Starting with the line that contains "Click the Number" and going on through the line that contains "coord(353,100)", put these lines of the items into a numbered list. Leave out any blank lines.
++++++++++
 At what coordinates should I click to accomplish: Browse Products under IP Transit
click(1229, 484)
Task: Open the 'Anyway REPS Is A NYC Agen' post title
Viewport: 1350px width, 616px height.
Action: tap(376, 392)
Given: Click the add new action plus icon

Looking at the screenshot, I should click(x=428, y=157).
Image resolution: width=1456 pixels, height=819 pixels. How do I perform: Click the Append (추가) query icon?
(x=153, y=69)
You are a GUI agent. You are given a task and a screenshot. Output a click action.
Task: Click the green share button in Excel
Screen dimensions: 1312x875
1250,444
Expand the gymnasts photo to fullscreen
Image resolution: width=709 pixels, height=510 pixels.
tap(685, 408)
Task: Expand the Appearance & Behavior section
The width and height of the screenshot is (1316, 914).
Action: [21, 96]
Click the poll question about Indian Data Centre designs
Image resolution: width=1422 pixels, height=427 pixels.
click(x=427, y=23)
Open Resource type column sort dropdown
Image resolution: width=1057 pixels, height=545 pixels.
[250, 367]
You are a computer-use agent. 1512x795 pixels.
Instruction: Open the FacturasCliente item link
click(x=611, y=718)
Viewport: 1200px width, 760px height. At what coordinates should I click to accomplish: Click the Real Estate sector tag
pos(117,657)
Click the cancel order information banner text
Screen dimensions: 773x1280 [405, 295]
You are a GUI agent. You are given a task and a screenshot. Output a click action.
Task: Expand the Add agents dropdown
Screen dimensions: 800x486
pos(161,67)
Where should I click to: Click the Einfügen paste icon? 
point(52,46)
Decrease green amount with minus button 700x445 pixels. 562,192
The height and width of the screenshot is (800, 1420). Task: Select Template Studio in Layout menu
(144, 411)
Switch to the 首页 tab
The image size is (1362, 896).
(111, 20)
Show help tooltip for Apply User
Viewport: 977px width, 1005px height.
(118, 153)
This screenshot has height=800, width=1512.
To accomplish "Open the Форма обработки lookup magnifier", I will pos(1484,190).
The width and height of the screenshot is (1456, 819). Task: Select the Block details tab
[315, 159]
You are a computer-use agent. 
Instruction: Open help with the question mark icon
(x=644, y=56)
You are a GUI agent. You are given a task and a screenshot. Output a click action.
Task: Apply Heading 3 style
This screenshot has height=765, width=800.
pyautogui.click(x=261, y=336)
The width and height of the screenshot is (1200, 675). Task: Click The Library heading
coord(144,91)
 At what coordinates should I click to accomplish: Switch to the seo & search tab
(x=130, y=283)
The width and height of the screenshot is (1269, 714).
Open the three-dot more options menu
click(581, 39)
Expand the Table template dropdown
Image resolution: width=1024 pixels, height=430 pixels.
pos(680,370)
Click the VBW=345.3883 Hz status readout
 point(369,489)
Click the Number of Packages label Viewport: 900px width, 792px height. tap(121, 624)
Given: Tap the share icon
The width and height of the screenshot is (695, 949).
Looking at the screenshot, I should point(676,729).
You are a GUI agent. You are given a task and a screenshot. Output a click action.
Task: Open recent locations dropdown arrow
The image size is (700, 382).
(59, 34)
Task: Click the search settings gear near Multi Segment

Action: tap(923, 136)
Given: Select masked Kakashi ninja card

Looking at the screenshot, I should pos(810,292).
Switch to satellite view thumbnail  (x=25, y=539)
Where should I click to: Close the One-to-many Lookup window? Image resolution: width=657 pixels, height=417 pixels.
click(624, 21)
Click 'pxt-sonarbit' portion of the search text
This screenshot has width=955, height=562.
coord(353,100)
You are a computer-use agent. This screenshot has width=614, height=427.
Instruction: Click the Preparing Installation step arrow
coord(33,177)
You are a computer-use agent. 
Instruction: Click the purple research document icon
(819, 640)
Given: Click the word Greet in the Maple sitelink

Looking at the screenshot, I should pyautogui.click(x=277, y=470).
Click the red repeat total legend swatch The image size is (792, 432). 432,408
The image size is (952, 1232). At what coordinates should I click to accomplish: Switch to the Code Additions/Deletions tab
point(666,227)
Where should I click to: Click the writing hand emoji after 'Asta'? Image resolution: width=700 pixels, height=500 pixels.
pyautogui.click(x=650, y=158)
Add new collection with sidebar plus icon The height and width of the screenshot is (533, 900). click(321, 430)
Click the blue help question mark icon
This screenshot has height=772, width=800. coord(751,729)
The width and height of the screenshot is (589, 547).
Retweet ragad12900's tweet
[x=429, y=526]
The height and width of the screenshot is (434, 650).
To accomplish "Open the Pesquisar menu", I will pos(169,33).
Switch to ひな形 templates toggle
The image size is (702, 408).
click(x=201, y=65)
++++++++++
> _Full output_:
1. Click the Number of Packages label Viewport: 900px width, 792px height. tap(121, 624)
2. Given: Tap the share icon
3. The width and height of the screenshot is (695, 949).
4. Looking at the screenshot, I should point(676,729).
5. You are a GUI agent. You are given a task and a screenshot. Output a click action.
6. Task: Open recent locations dropdown arrow
7. The image size is (700, 382).
8. (59, 34)
9. Task: Click the search settings gear near Multi Segment
10. Action: tap(923, 136)
11. Given: Select masked Kakashi ninja card
12. Looking at the screenshot, I should pos(810,292).
13. Switch to satellite view thumbnail  (x=25, y=539)
14. Where should I click to: Close the One-to-many Lookup window? Image resolution: width=657 pixels, height=417 pixels.
15. click(624, 21)
16. Click 'pxt-sonarbit' portion of the search text
17. This screenshot has width=955, height=562.
18. coord(353,100)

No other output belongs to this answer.